Problem requirements:
Take from the listing each line that has the string "computer".

Input:
==========

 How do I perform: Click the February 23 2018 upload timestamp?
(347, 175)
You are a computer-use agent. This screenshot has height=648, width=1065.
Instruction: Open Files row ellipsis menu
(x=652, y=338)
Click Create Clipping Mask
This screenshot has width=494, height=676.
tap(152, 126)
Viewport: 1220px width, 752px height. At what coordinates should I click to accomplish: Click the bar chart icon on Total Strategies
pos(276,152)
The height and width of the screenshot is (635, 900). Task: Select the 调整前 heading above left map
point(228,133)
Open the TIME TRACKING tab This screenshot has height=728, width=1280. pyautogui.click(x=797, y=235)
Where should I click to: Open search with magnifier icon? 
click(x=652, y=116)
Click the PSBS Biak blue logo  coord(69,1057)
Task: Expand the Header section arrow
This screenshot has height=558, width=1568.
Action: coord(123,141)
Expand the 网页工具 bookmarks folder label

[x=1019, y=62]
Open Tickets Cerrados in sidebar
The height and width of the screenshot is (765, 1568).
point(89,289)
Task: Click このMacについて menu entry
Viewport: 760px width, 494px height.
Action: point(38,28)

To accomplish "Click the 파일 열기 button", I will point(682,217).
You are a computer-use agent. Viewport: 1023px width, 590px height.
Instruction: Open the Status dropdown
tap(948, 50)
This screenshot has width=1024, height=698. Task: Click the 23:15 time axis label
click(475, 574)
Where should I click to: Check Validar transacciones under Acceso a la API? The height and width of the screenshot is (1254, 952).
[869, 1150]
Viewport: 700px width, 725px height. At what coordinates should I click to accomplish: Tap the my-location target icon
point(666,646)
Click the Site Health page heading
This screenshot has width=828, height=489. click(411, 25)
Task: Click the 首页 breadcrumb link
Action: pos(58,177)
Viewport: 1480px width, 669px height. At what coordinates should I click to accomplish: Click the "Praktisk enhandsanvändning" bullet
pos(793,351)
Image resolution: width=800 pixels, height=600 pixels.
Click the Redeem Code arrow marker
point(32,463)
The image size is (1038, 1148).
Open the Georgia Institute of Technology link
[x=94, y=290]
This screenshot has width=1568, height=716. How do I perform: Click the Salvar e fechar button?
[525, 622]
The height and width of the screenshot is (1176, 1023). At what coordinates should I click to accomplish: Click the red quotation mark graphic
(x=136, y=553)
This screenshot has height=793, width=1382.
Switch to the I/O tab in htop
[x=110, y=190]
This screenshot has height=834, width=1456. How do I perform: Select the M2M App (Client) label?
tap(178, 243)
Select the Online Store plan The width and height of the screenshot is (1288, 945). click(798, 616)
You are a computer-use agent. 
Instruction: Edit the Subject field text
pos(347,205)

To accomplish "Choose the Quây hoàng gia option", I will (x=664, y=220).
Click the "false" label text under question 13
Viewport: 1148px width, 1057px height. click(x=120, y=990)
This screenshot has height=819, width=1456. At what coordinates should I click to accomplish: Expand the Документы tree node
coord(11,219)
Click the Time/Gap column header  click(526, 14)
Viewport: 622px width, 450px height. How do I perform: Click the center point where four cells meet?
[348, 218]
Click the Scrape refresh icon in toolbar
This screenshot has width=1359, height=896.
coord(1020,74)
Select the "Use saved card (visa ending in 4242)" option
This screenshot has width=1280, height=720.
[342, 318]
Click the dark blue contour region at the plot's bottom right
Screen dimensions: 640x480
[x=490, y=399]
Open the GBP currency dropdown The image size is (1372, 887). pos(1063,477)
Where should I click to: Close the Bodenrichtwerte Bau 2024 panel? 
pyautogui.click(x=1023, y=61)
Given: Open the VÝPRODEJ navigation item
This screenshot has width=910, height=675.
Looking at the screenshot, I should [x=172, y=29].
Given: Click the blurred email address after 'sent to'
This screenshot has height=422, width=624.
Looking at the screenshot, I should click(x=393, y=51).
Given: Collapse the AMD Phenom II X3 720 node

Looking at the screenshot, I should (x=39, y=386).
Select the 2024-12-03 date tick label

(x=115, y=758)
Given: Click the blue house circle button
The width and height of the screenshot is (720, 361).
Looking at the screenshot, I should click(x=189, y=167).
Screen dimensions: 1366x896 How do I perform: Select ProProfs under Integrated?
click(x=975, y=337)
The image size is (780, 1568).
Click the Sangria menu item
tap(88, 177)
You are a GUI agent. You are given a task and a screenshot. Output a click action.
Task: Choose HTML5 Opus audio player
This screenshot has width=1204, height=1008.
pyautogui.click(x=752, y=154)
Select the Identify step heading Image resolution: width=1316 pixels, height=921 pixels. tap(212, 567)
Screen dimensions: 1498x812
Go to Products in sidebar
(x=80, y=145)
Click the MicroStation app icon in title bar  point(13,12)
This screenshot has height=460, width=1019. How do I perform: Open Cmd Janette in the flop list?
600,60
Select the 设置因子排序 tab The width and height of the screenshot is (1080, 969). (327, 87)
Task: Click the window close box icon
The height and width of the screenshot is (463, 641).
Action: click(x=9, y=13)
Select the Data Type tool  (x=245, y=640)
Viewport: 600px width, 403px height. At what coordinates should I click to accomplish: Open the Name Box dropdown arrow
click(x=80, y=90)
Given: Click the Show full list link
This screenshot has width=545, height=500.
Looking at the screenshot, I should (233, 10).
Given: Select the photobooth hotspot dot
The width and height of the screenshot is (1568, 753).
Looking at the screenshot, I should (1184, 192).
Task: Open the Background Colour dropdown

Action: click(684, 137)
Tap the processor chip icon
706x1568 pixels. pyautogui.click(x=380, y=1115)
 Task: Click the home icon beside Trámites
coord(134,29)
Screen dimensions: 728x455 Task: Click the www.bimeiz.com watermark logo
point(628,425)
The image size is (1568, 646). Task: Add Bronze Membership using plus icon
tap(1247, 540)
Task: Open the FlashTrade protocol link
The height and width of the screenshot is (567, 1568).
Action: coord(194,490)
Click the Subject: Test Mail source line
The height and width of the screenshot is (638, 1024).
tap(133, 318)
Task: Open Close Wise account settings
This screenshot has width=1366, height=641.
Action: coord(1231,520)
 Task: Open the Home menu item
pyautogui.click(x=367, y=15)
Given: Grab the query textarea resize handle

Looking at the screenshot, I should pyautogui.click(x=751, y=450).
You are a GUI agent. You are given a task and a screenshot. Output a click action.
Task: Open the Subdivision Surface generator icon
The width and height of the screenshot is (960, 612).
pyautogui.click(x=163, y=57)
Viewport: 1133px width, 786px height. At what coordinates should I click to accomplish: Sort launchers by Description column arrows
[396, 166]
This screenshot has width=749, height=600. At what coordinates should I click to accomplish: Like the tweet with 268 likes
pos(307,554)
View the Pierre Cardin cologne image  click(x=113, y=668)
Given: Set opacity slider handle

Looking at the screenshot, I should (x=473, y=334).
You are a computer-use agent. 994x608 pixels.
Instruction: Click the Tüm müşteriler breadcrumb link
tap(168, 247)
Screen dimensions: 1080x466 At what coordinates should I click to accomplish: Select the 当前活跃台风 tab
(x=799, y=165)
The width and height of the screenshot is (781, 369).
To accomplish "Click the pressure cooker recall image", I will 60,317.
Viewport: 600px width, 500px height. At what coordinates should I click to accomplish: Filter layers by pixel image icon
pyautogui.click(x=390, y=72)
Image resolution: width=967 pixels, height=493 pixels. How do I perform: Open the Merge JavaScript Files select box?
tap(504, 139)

==========

Final answer:
You are a computer-use agent. This screenshot has height=648, width=1065.
You are a computer-use agent. Viewport: 1023px width, 590px height.
You are a computer-use agent. 
You are a computer-use agent. 994x608 pixels.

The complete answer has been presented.